Sublethal concentrations of heavy metals Cu2+ and Zn2+ can induce the emergence of bacterial multidrug resistance

Abstract

The emergence of multidrug resistance has become an environmental safety issue of worldwide concern. Numerous studies have confirmed that heavy metals can promote the spread of bacterial resistance. However, in addition to co-resistance plasmids, the role and mechanism of metals at sublethal levels (< minimum inhibitory concentration [MIC]) on antibiotic resistance remain poorly defined. Here we investigated the alteration of resistance phenotype under Cu 2 + and Zn 2 + exposure and explored the molecular mechanism by which heavy metals affect antibiotic resistance. The results showed that the MIC of Escherichia coli and Staphylococcus aureus on antibiotics, especially norfloxacin and tetracyclines, was significantly increased after seven consecutive days of exposure to Cu 2 + and Zn 2 + and exhibited a higher cross-resistance rate, which meant that heavy metals can induce bacteria to develop antibiotic resistances that were not previously available. It was observed the downregulation of outer membrane protein gene omp C after heavy metal exposure, while the expression of other efflux pump and resistance genes in E. coli was upregulated, especially tet B, tol C and arc AB genes, suggesting that heavy metals might enhance antibiotic resistance by altering the expression of efflux pump genes. Moreover, many point mutations were found in the efflux system of resistant mutant strains. In particular, quinolone-resistant mutant strains showed a point mutation in the conversion of serine (Ser) to phenylalanine (Phe) at residue 464 of the gyr B gene, which may also be an important cause of increased quinolone resistance.
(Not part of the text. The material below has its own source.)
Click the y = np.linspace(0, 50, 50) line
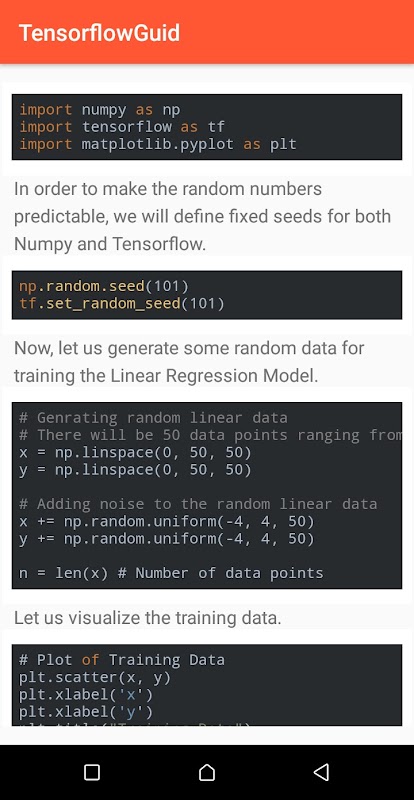pyautogui.click(x=135, y=470)
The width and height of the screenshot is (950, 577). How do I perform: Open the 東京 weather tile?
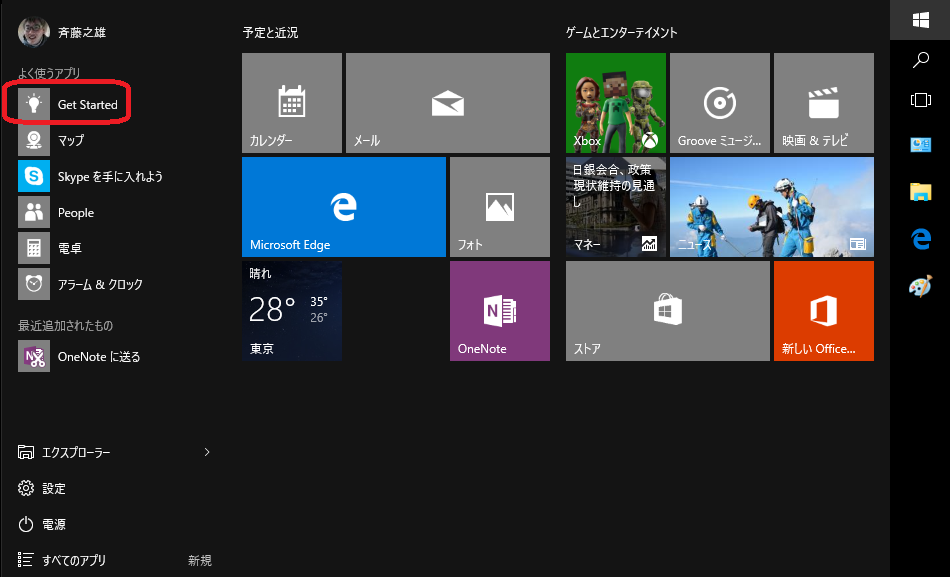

This study provides an explanation for the effect of heavy metals on bacterial resistance. • The MIC of E. coli and S. aureus on antibiotics increased after Cu 2+ and Zn 2+ exposure. • After exposure to heavy metals, the cross resistance rates also showed an increase. • Heavy metals may enhance antibiotic resistance by altering efflux pump expression. • Many point mutations were found in the efflux system of resistant mutant strains.